The Role of Savings Rate in the Economic Crisis White Paper

Author: 
Dr. Amir Shoham, Temple University
Published Date: 
13 Jun 2012

Dr. Amir Shoham, Temple UniversityWhen considering the current economic crisis we can discern that variables of two different types contributed to its creation and magnitude. The first are the real variables that caused the initial imbalance in the economy. The second variables are the nominal ones, which are usually catalysts that accelerate situations. Metaphorically, the real variables can be compared to fire and the nominal ones to the fuel. Considering the way the crisis evolved, there is a clear view of the chief real variable that caused the crisis. This variable is the change in the savings rates, primarily in the US.

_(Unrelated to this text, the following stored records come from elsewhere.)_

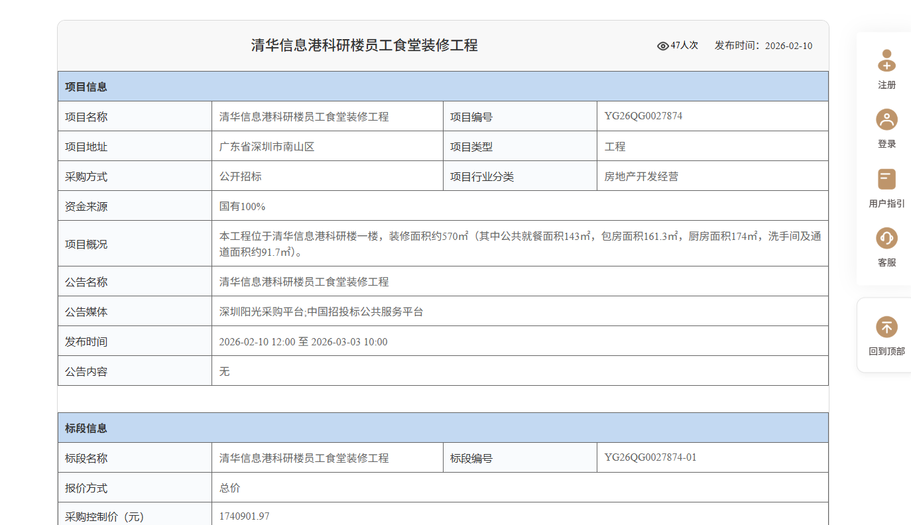
Task: Click the 2026-02-10 publish date in header
Action: point(788,46)
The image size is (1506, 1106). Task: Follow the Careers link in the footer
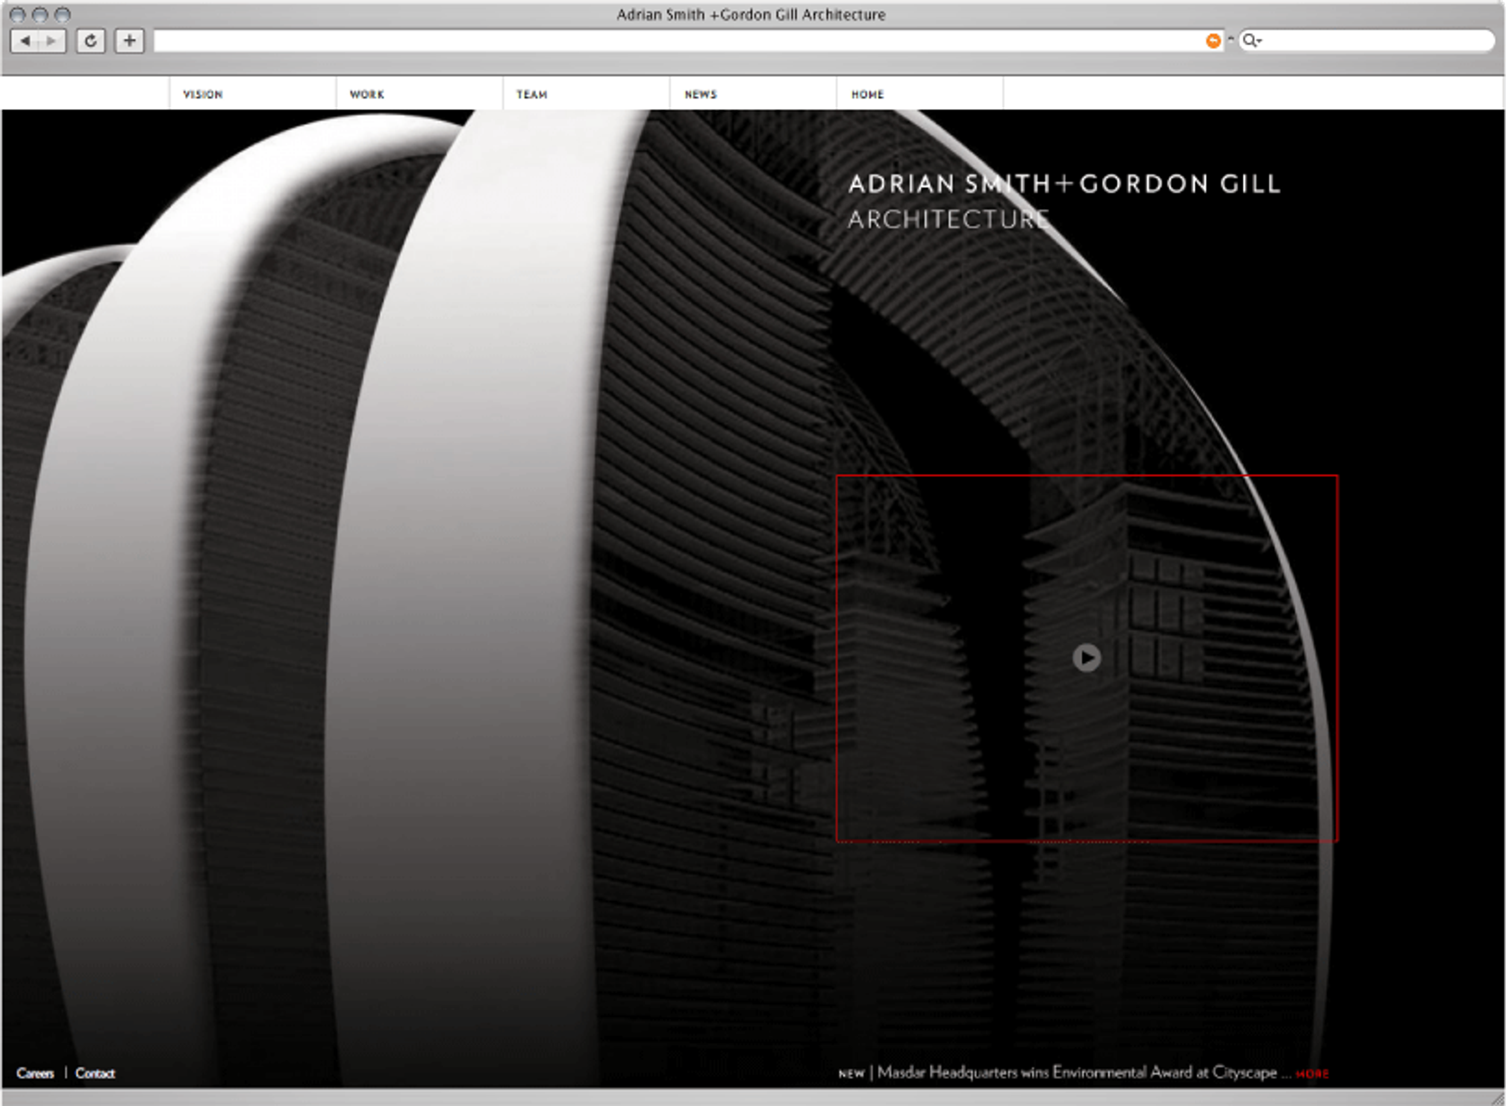click(x=35, y=1073)
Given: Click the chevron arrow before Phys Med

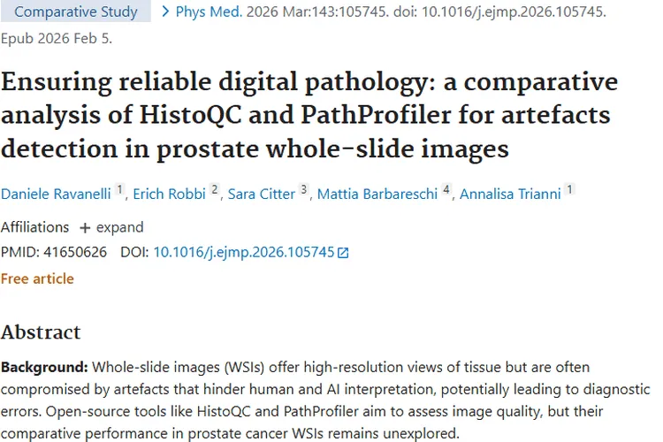Looking at the screenshot, I should pyautogui.click(x=165, y=12).
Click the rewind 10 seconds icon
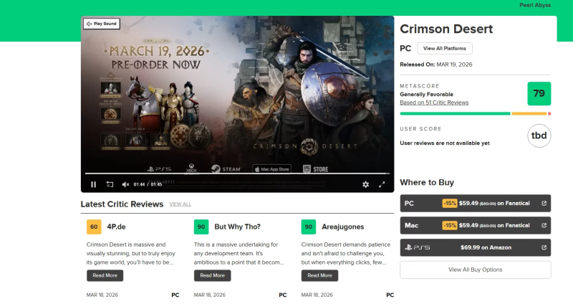The image size is (573, 304). (110, 184)
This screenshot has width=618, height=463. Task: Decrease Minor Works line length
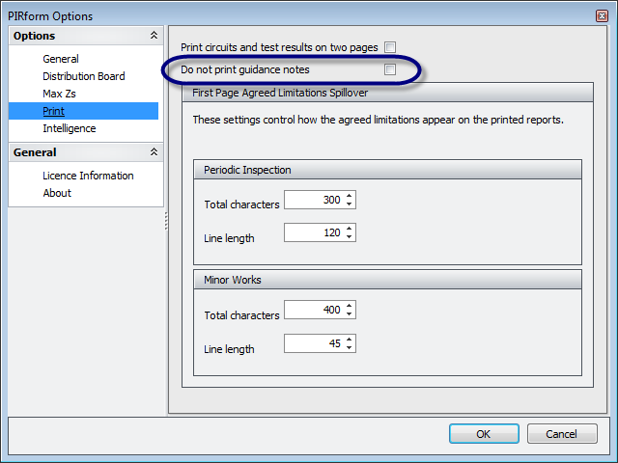pyautogui.click(x=350, y=347)
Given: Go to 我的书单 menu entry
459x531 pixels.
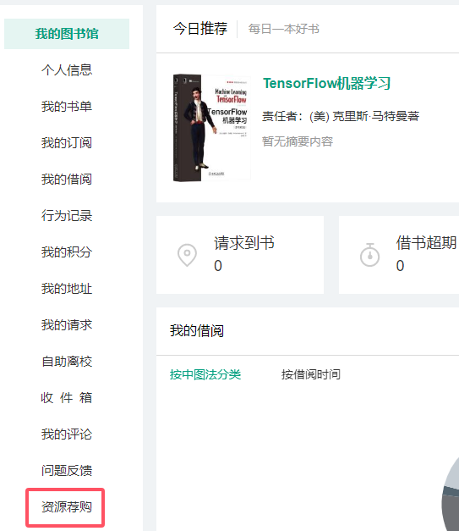Looking at the screenshot, I should (x=67, y=107).
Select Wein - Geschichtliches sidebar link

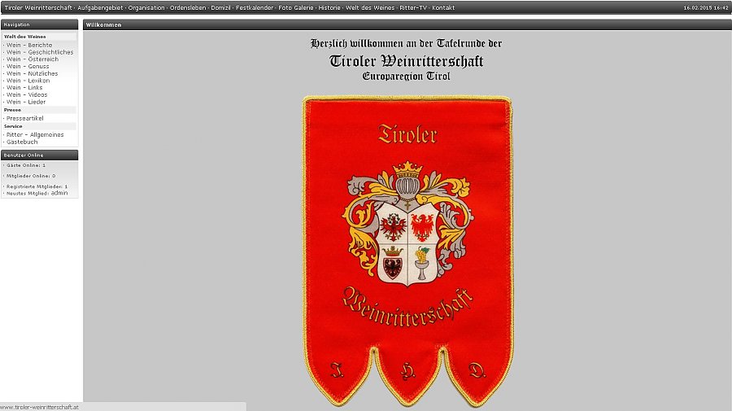40,52
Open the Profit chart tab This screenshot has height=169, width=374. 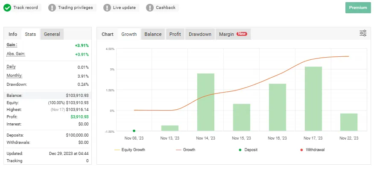tap(175, 34)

If we briefly review the history of the crisis, we see that the first signals of genuine economic instability began to appear in the first half of 2007, when a large wave of sub-prime mortgage lenders in the United States became insolvent. However, the seeds of the crisis were planted many years before. The United States created a deficit in its current account that grew steadily throughout the last decade. The deficit on one side of the ocean created surplus on the other side, especially in countries like China and Singapore. These countries then loaned the surplus back to the US so that it would be able to continue buying imports. Usually, a current account deficit is highly correlated with a government deficit, and the data from years before the crisis show that the US is no different. During this period, several bubbles were created in the American economy. The first bubble appeared in the lending market, led by the housing market where mortgages are granted to sub-prime borrowers and prime borrowers with low self-equity. These loans expanded beyond all reasonable proportions because of the financial system’s eagerness for short-term profits. This eagerness was ignited by short-term incentive contracts signed with managers of financial companies or what is known professionally as the “principal-agent problem.” Simultaneously, mortgages became securitized, which created an additional problem when rating companies granted these securities AAA ratings despite the high risk levels. The lack of supervision over the highly-influential rating companies working in an unregulated branch exacerbated the crisis.